AI Voice & Video Deepfake

The CFO Who Wasn't There

A video call with your CFO and three colleagues. Your CFO is at home, unaware.

Role: Executive Office·Attack type: AI Voice & Video Deepfake

Documented loss

$25,000,000

In this scenario or comparable documented case

The story

James Okafor is a senior finance manager at a multinational with operations in twelve countries. He handles large inter-company transfers regularly. When he receives a confidential Teams meeting invitation from what appears to be the CFO's assistant, he joins without hesitation.

On the call are four people: the CFO, the Chief Legal Officer, a senior director he's worked with for three years, and an external legal advisor he doesn't recognize but who is introduced convincingly. The video quality is slightly compressed — typical of Teams. The audio is clear.

The CFO explains the situation with the kind of controlled urgency James has seen before during acquisition windows. A deal is in final stages. Regulatory timing means funds must be in escrow before Asian markets open. Standard process, just accelerated timeline. The CLO confirms the legal structure. The senior director nods in agreement. Everything is consistent.

James processes the transfer of $25 million to the provided escrow account. The meeting ends. Two hours later, he receives a Slack message from the actual CFO about an unrelated matter. He mentions the call. The CFO has no idea what he's talking about.

Every participant on that call — the CFO, the CLO, the director, and the external advisor — was an AI-generated deepfake. The faces were sourced from publicly available company videos and conference presentations. The voices were synthesized from the same material. The entire setup cost the attackers an estimated few hundred dollars in compute time.

This is not a hypothetical. It is the documented Hong Kong case from January 2024, reported by Reuters and confirmed by Hong Kong Police. The actual loss was $25 million USD equivalent in HKD. The employee initially had doubts but was reassured when he 'saw' familiar faces — which is precisely what the attackers relied on.

What happened

$25 million transferred to a fraudulent escrow account.

What stops it

A code request before any large approval requires the real CFO's enrolled device — which the deepfake cannot produce.

What this scenario teaches us

  • Video conferencing platforms authenticate session credentials, not the biometric identity of participants. A 'verified' Teams or Zoom call does not verify who is showing their face.

  • Deepfake quality is now sufficient to fool humans who know the person being impersonated.
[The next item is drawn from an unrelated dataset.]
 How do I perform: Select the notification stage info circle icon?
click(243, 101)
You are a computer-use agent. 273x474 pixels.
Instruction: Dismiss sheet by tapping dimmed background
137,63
Familiarity with a face no longer provides security assurance.

  • Unusual urgency combined with confidentiality instructions ('don't loop in anyone else') are the two most reliable signals of a social engineering attack — even when the attack is visually convincing.

  • Any financial transaction above a defined threshold should require out-of-band verification before processing, regardless of how convincing the authorization appears.

Prevention checklist

  • Require Real Authenticator code verification before any single transfer above your threshold

  • Establish a policy: confidentiality instructions never override verification requirements

  • Train staff that video call 'presence' is not identity verification

  • Designate a callback protocol for large transactions: call a known number, not one provided in the meeting

Frequently asked questions

Is this type of attack common?

Documented cases are growing rapidly. The Hong Kong case in 2024 was the largest confirmed instance, but security researchers and law enforcement agencies worldwide report increasing frequency. The barrier to entry is falling as AI synthesis tools become cheaper and more accessible.

Would a verbal code word help?

Shared verbal code words are better than nothing but have two problems: they require advance setup and can be inadvertently disclosed. Real Authenticator's TOTP codes rotate every 30 seconds and are generated from a device-resident secret — they cannot be extracted from a conversation even if the word is overheard.

Sources & citations

Loss figures are based on documented cases or FBI IC3 reported averages. Individual scenario details are illustrative reconstructions based on documented attack patterns. Real Authenticator is not affiliated with any cited organization.